SOURCE TEXT:

The deaths of Thomas Jefferson and John Adams on July 4th, 1826, unified the nation in mourning the loss of these two founders. We've compiled a selection of primary source eulogies and remembrances for Adams and Jefferson from the 50th year of American Independence.

Side-by-side images of a white bust of John Adams and a terracotta-colored bust of Thomas Jefferson.

Daniel Webster: A discourse in commemoration of the lives and services of John Adams and Thomas Jefferson, delivered in Faneuil Hall, Boston, August 2, 1826.

One of America's most famous orators, lawyer, diplomat and politician Daniel Webster of Massachusetts was a friend to both Jefferson and Adams. His eulogy to Adams and Jefferson is counted among his most memorable speeches.

Adams and Jefferson are no more....They are dead. But how little is there of the great and good which can die! To their country they yet live, and live forever. They live in all that perpetuates the remembrance of men on earth; in the recorded proofs of their own great actions, in the offspring of their intellect, in the deep-engraved lines of public gratitude, and in the respect and homage of mankind. They live in their example; and they live, emphatically, and will live, in the influence which their lives and efforts, their principles and opinions, now exercise, and will continue to exercise, on the affairs of men, not only in their own country, but throughout the civilized world.
Daniel Webster, Faneuil Hall, Boston, Massachusetts, August 2, 1826
Portrait of Daniel Webster by Francis Alexander, 1835; National Portrait Gallery, Washington, D.C.

John Quincy Adams: Executive Order on the deaths of Thomas Jefferson and John Adams

President John Quincy Adams, son of John Adams, eloquently noted the deaths of his father and Thomas Jefferson, issuing the first Executive Order directing the observance of a period of mourning to commemorate a president's passing.

Such men need no trophies; they ask no splendid mausolea. We are their monuments; their mausolea is their country, and her growing prosperity the amaranthine wreath that Time shall place over their dust. Well may the Genius of the Republic mourn. If she turns her eyes in one direction, she beholds the hall where Jefferson wrote the charter of her rights; if in another, she sees the city where Adams kindled the fires of the Revolution. To no period of our history, to no department of our affairs, can she direct her views and not meet the multiplied memorials of her loss and of their glory.
John Quincy Adams, July 11, 1826.
Portrait of John Quincy Adams as a young man by John Singleton Copley.

John Angier Shaw: Eulogy on John Adams and Thomas Jefferson

John A. Shaw was a noted proponent of public education in New England. His eulogy, delivered at the request of the citizens of Bridgewater, Connecticut, illustrates the phenomenon of public mourning not only in major cities, but in small towns, following the deaths of Jefferson and Adams.

YOUR TASKS:
A. Name every person whose eulogy, discourse or order commemorating Adams and Jefferson is presented in the text on Adams and Jefferson.
B. Carry on the text on Adams and Jefferson, picking up after its final sentence.
The listing that follows is separate material, unrelated to the text on Adams and Jefferson.

PROVIDED DATA:
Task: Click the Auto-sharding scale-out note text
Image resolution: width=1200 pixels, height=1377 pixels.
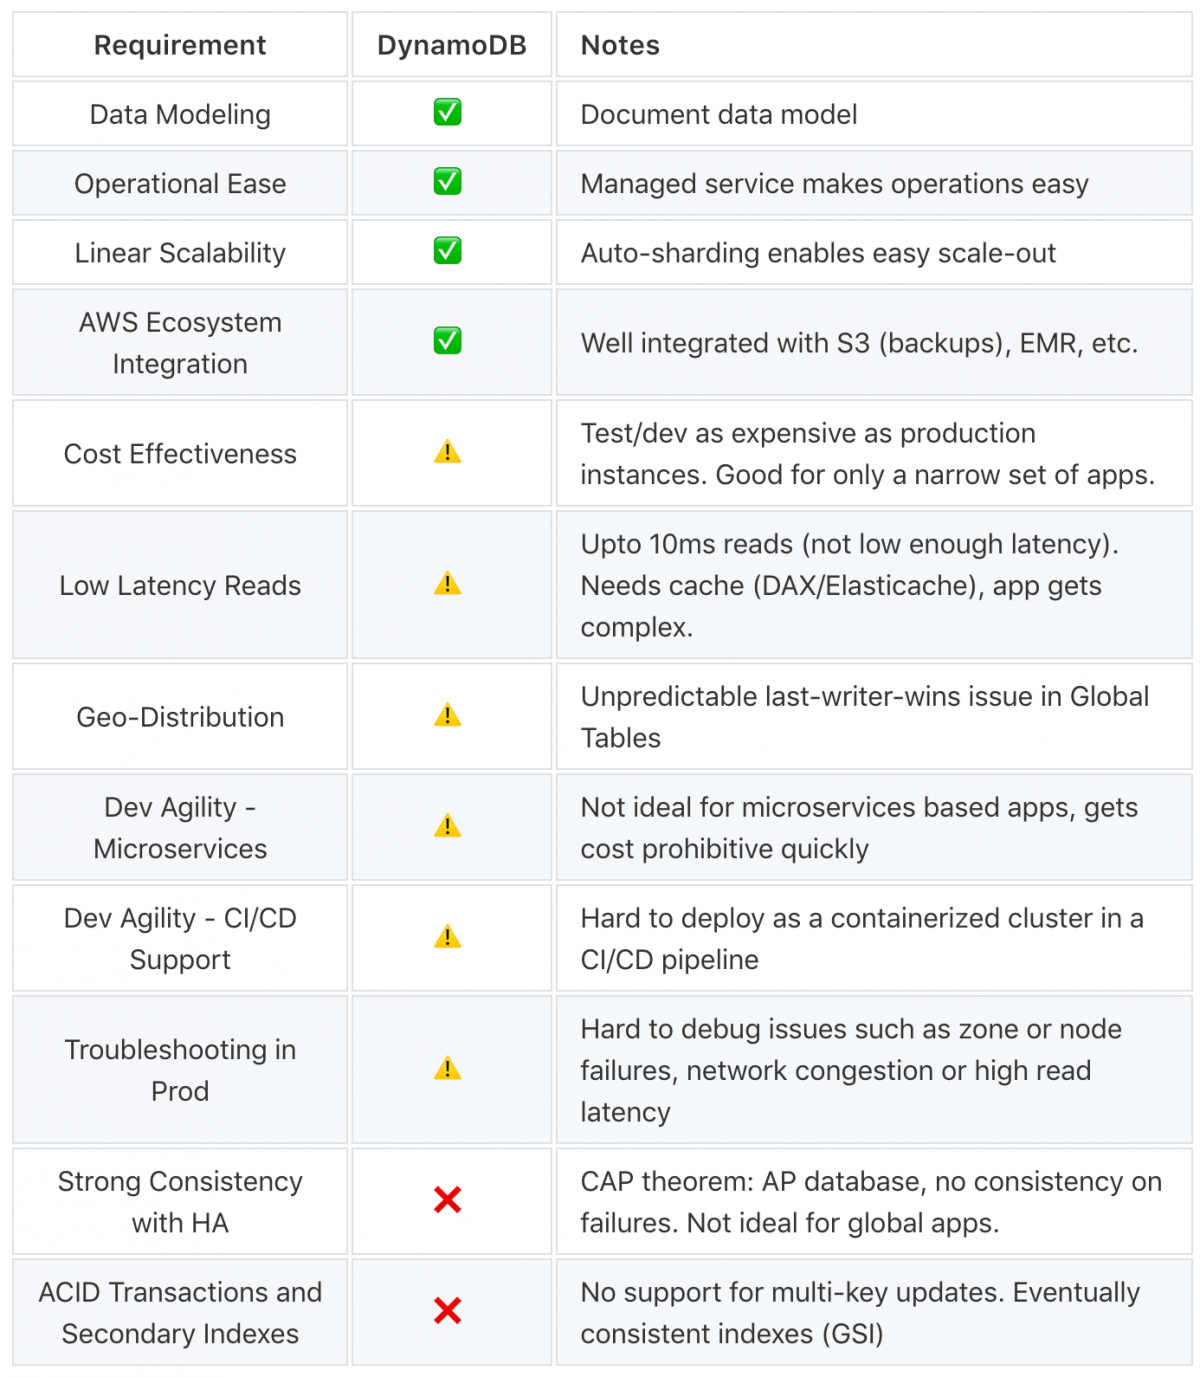Action: pyautogui.click(x=817, y=253)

RESPONSES TO THE EXERCISE:
A. Daniel Webster, John Quincy Adams, John Angier Shaw

B.
Yes fellow citizens, it is owing to the wisdom and firmness of men like these, that ‘reason, faith, and conscience are all our own’...In shewing our respect for the memory of these benefactors, it is not necessary to exhibit them as faultless: for they were subject to like passions with ourselves. But although they may have had their faults, both as men and politicians, what does not our country owe to the founders of its liberties?
John Angier Shaw, August 2, 1826
Public Domain

William F. Thornton: Eulogy for Jefferson and Adams

William F. Thornton was a friend and advisor to both John Adams and Thomas Jefferson. A physician, inventor, painter and architect, Thornton designed the U.S. Capitol, served as Architect of the Capitol, and was the first Superintendent of the U.S. Patent Office. His wife, Anna Thornton, was a friend of Thomas Jefferson and a prominent member of Washington society. Her diaries offer rare, first-hand insights into Jefferson's life in Washington and at Monticello.

Jefferson and Adams were patriots in the most unlimited and exalted sense of the word...Their history is the history of a nation...they lived for their country, not for themselves...Jefferson, Adams, Franklin, Sherman, and Livingston formed the ever memorable Committee which was instructed to report a Declaration of Independence; but to Jefferson and Adams alone - as a subcommittee - was resigned the glorious task. The one stood unrivalled in the strength and beauty of composition; - the other, in that wonderful talent, which persuades or convinces at will. Hence, to the pen of a Jefferson is the world indebted for that master-piece of human skill - and to the restless eloquence of an Adams for its final adoption by the most august assembly that ever met on the earth.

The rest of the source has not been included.